Berliner Schauplätze der Geschichte werden erwähnt. Das Karl-Liebknecht-Haus am Bülowplatz (heute Rosa-Luxemburg-Platz), »ein prachtvolles fünfstöckiges Gebäude«, schwärmt die 22-Jährige, darin das Zentralkomitee der KPD, die Redaktion der Parteizeitung »Rote Fahne«, Bezirksausschüsse, Jugendverbände. Immer wieder Neukölln, das größte Arbeiterviertel Berlins, »Klein Moskau« genannt. Die Bergstraße (Karl-Marx-Straße); »Kliems Festsäle«, Hasenheide 13, mit den größten Räumen Neuköllns, in denen 3000 Menschen zu Parteiversammlungen unterkommen konnten; eine Kneipe in Neukölln, Zietenstraße 29 (Werbellinstraße); Niederschöneweide, »ein Faschistennest«; eine Demonstration im Weddinger Schillerpark, »10 000 Menschen haben Platz«; Tagesausflug vom Bahnhof Neukölln in die Umgebung, zur Jugendherberge in Brieselang, Funktionärsschulung.

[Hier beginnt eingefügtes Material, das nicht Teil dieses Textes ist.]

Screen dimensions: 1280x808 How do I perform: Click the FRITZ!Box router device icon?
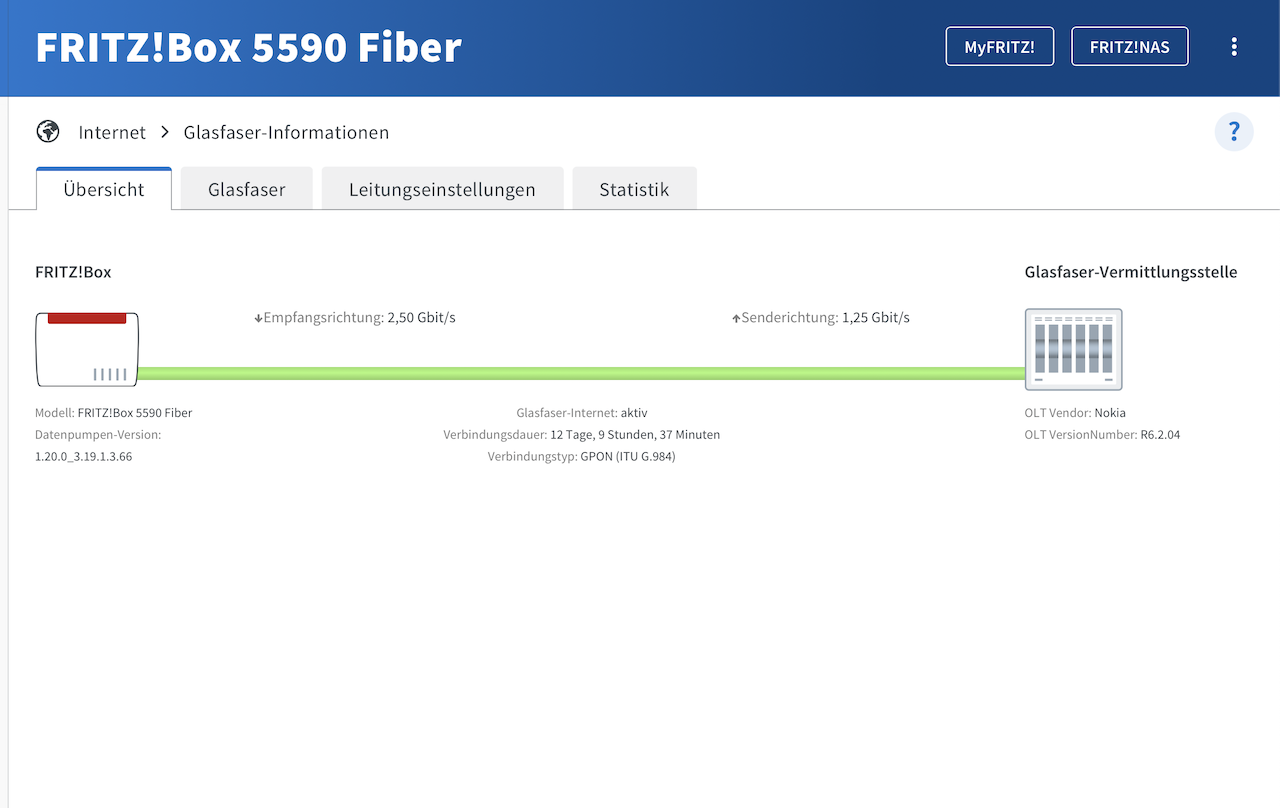(87, 349)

Katz und Maus in den Straßen Berlins, Räuber und Gendarm, politisch aufgeheizt. Klare Fronten, blutige Straßenkämpfe, Klassenkampf. Gegner sind leicht zu benennen und auszumachen, es sind alle, die nicht kommunistisch sind. Diktatur des Proletariats als Endstufe. Die Sozialdemokraten als Streikbrecher, Gehilfen der Bourgeoisie, im »täglichen Verrat an der Arbeiterklasse«, schreibt Olga Benario. Die fatale Parole sitzt und spaltet weiter: Sozialfaschisten!
Und dann der blutige Straßenkampf gegen die Faschisten. »Tatsächlich versuchen am Vorabend des Aufmarsches Faschisten mit Lastwagen durch Neukölln zu fahren. Aber sie kommen nicht weit! Bereits an der ersten Straße prasseln Blumentöpfe von Balkonen auf sie ein; Hausfrauen übergießen sie mit heißem Wasser. Mit Geschrei stürzen sich alle auf die Autos. Nur dem bewaffneten Eingreifen der Polizei ist es zu verdanken, dass es den Faschisten gelingt, mit heiler Haut davonzukommen.« Kommunistische Demonstrationen werden verboten – aber die Polizei schützt faschistische Aufmärsche. War das durchgängig die Realität am Ende der Weimarer Republik? Keine Erläuterung der Herausgeber.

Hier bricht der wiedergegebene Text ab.